Citizen science projects, also known as Public Participation in Scientific Research (PPSR), have been gaining popularity worldwide as a way for the public to engage in scientific research. Educational goals and personal development have been identified as key outcomes of these programs. However, how the degree of participation in the scientific process translates into individual outcomes is not clear. Moreover, there are not many clues as to whether successful examples of co-creating PPSR programs at the local level are feasible on a large spatial scale and entirely online.
To address these gaps, researchers from Cornell University, in the US, analyzed the results of the Bird Cams Lab’s investigations called “Battling Birds: Panama”. This citizen science project engaged thousands of people in observing bird behavior through a virtual platform with online cam watchers.
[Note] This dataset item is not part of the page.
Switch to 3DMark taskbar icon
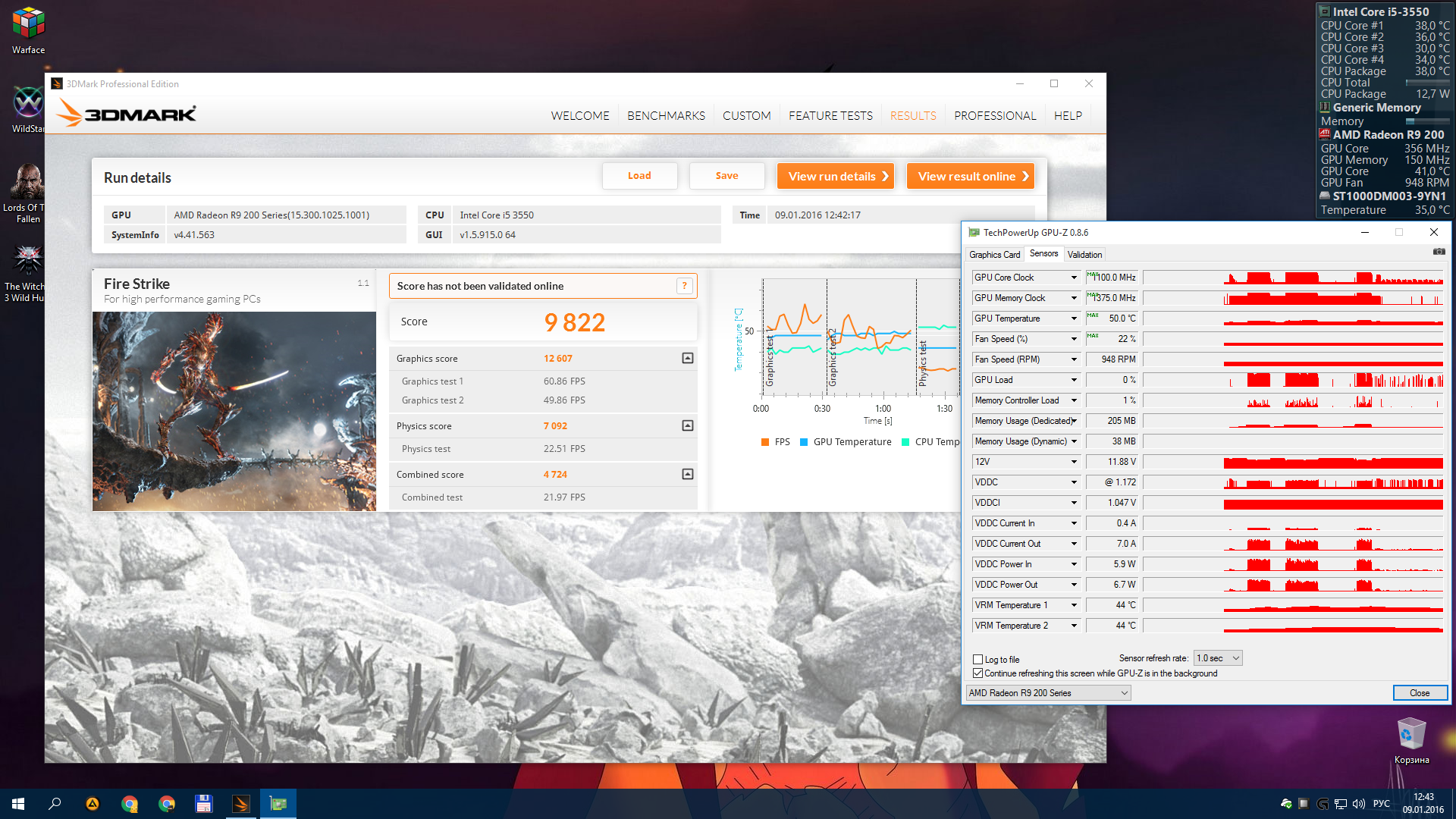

The study aimed to examine how providing opportunities to engage in multiple stages of the scientific process relates to individual learning and in which ways the degree of participation is associated with such outcomes.
From December 2020 to June 2021, approximately 2,014 participants participated in optional activities spanning the entire scientific process, including question design, data collection, and data exploration. The scientific team surveyed them before and after their engagement in the research.
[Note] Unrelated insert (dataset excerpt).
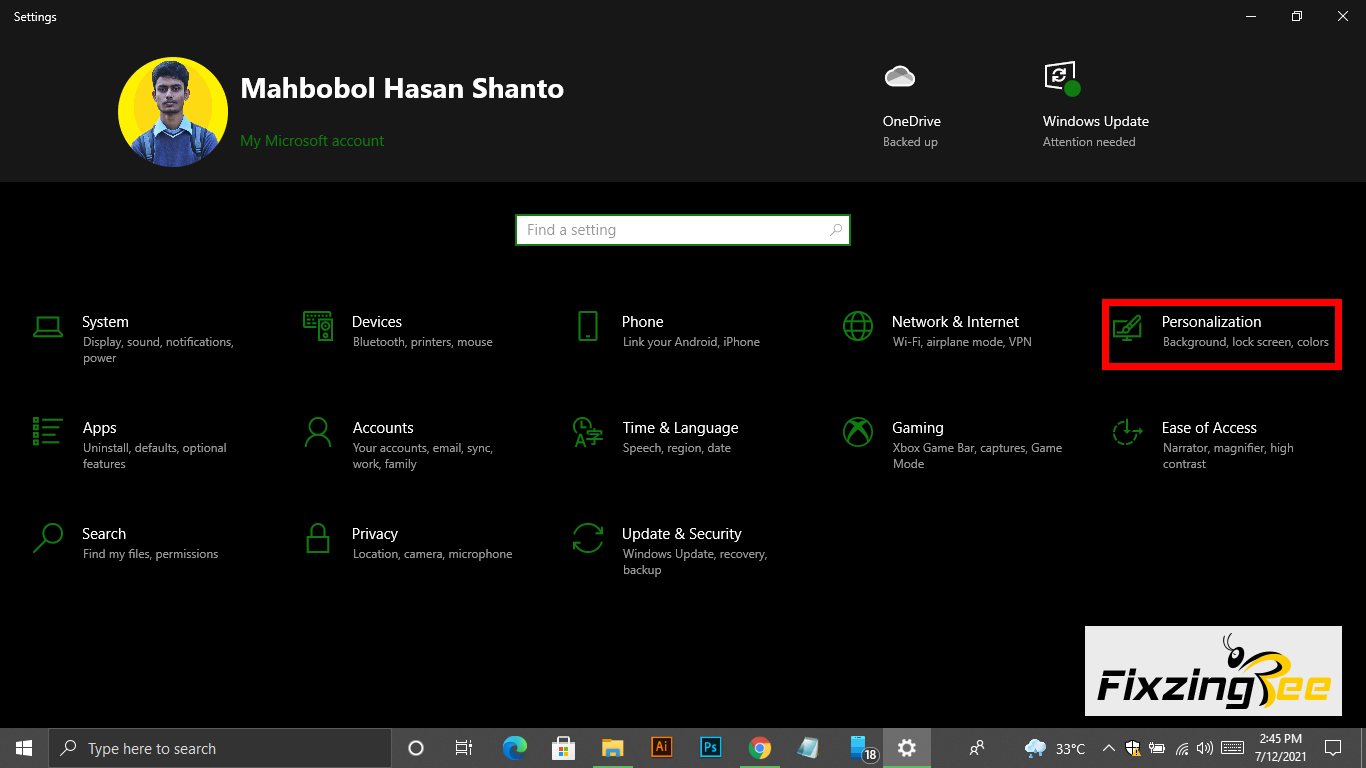Open Ease of Access settings

1208,429
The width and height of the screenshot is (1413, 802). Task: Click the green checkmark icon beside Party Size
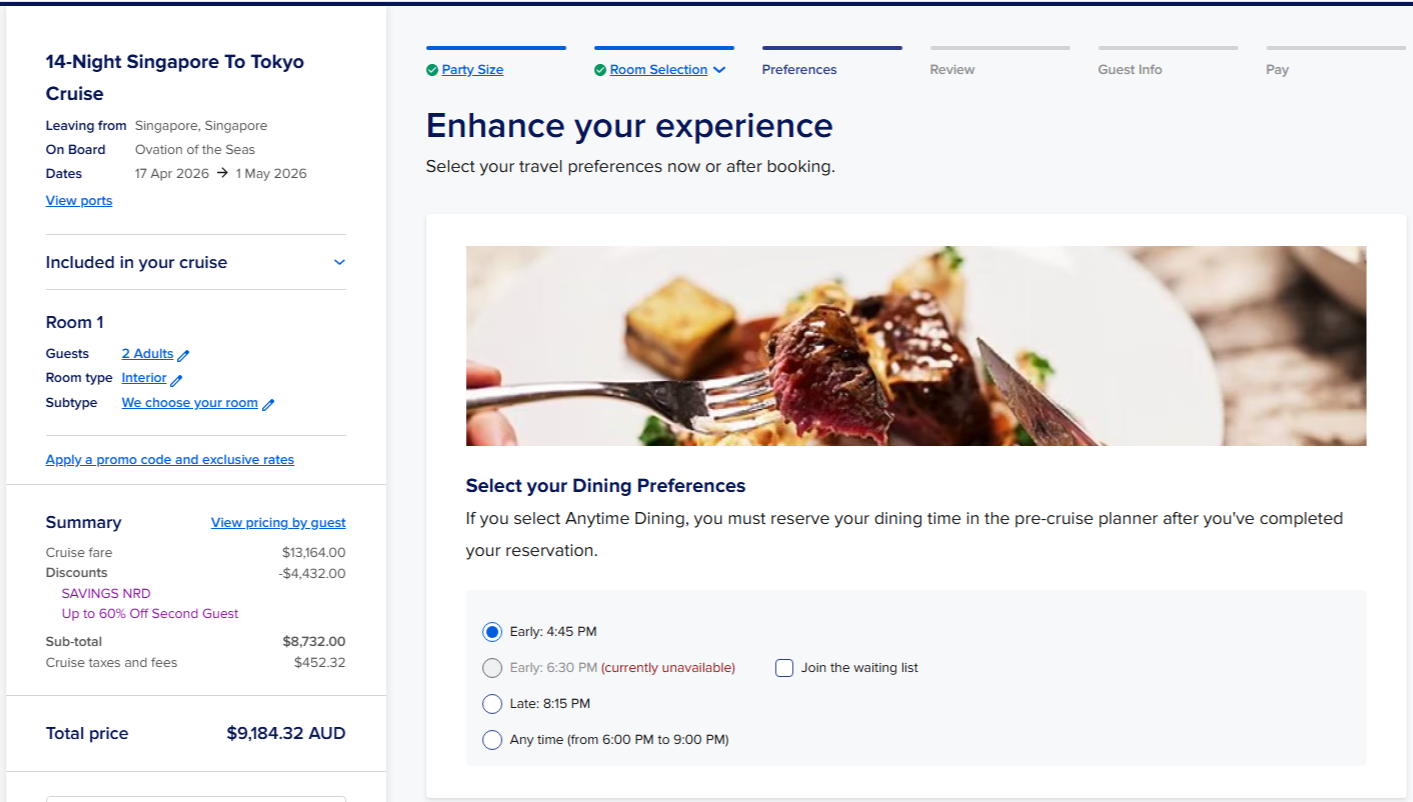[432, 70]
Science inquiry skills learning
Researchers found that the degree of participation was significantly linked to the participants’ science inquiry skills improvement. Those who engaged in diverse phases of the investigation showed the greatest advance. Other significant predictors included age, education level, and participation in other Bird Cams Lab investigations. Remarkably, gender and science training was not important as improvement predictors.
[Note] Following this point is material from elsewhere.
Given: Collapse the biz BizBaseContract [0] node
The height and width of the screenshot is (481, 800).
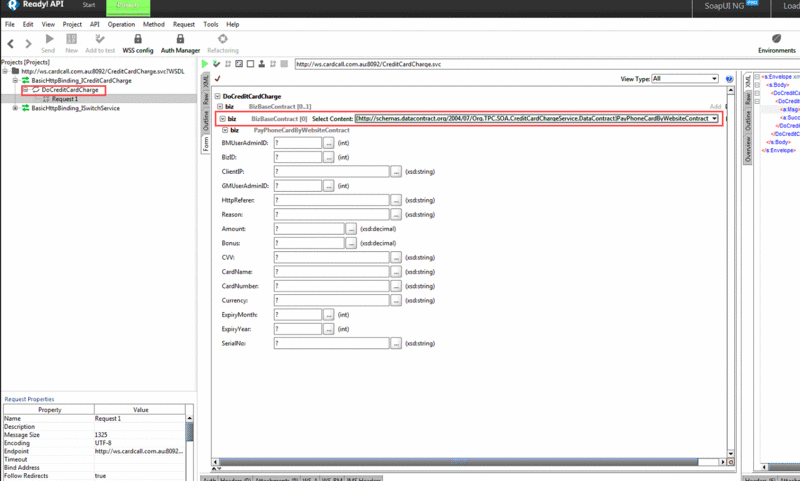Looking at the screenshot, I should 222,118.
The findings also align with experiential learning theory, which suggests that knowledge is created through the transformation of experience. Taking part in scientific programs boosts self-efficacy, content knowledge, and self-perceived development of science inquiry skills. Participants who contributed to data visualization and shaping the investigation had the highest self-perceived learning outcomes.
The study published in the journal “Citizen Science: Theory and Practice” concluded that engagement in data collection was associated with greater gains in participants’ self-efficacy and content knowledge compared to other phases. This suggests that programs with limited funding and resources should focus on data collection to get the most impactful way to improve participant-level outcomes.